=== Exercise directions ===
Transcribe, word for word, all of the entries below, and exclude any pictures from the copy.

Source records:
::::::

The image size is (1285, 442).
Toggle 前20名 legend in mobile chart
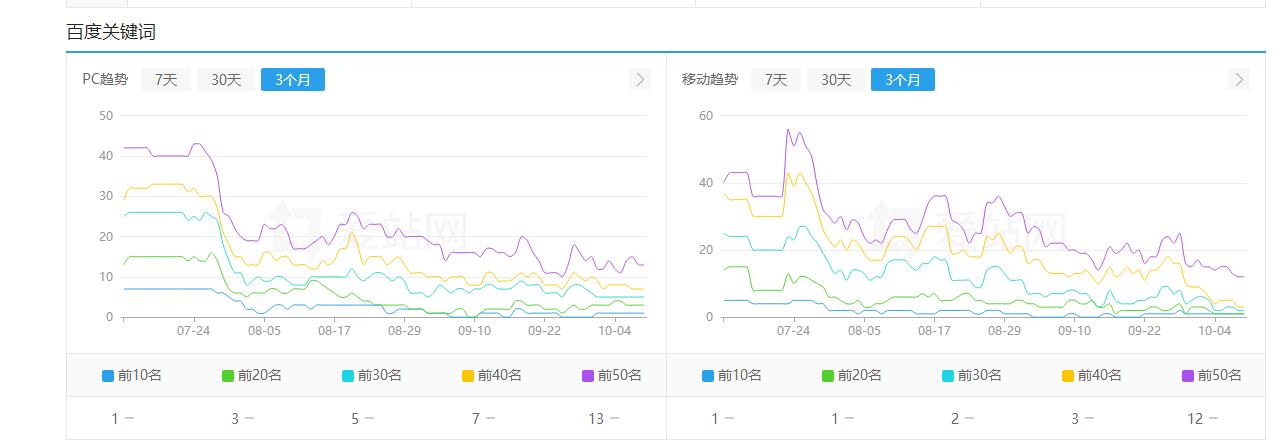point(852,375)
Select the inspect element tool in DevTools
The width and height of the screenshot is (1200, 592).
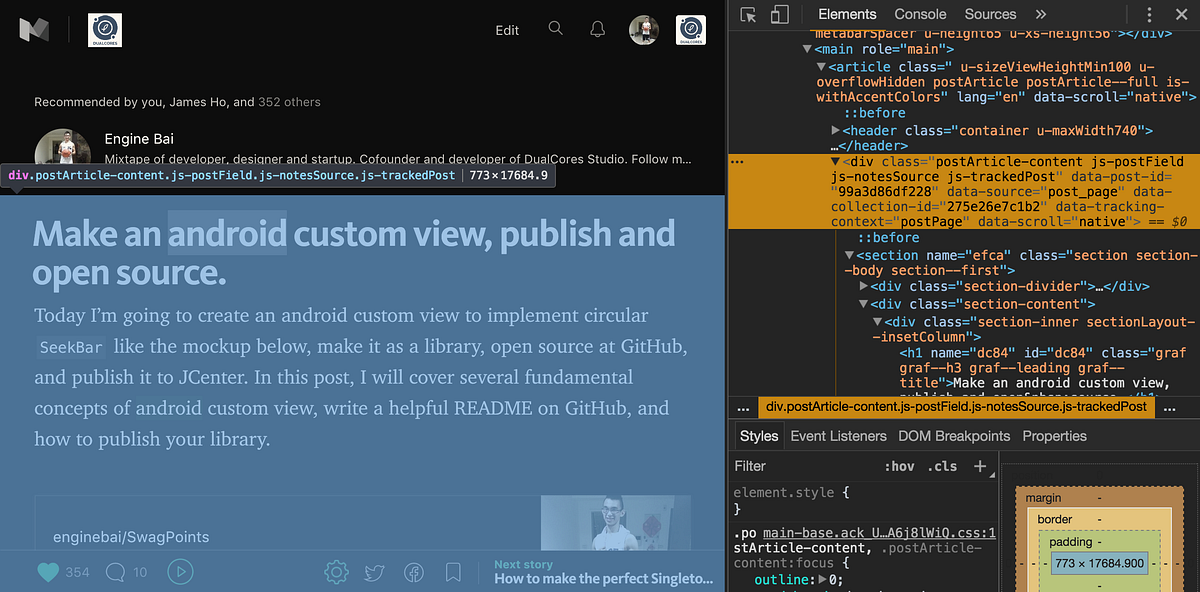[748, 15]
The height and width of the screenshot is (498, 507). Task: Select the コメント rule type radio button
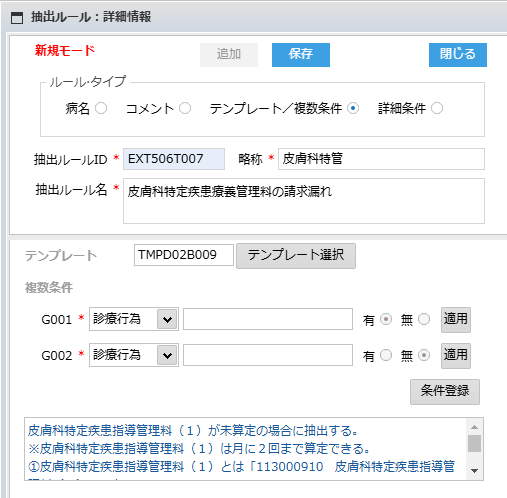click(185, 108)
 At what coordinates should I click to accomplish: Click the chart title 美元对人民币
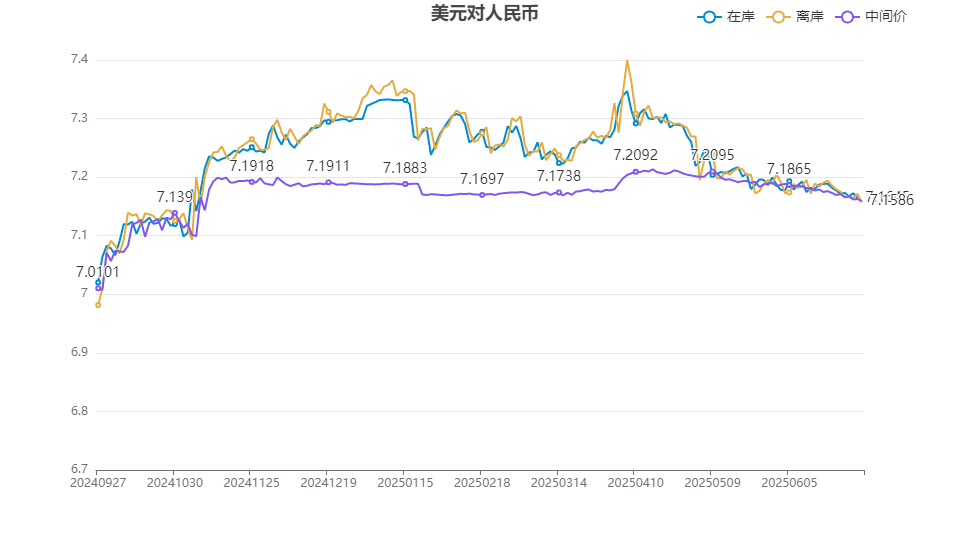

::::::

=== Result of the exercise ===
The image size is (1285, 442).
Toggle 前20名 legend in mobile chart
point(852,375)
Select the inspect element tool in DevTools
The width and height of the screenshot is (1200, 592).
[748, 15]
The height and width of the screenshot is (498, 507). Task: Select the コメント rule type radio button
click(185, 108)
 At what coordinates should I click to accomplish: Click the chart title 美元对人民币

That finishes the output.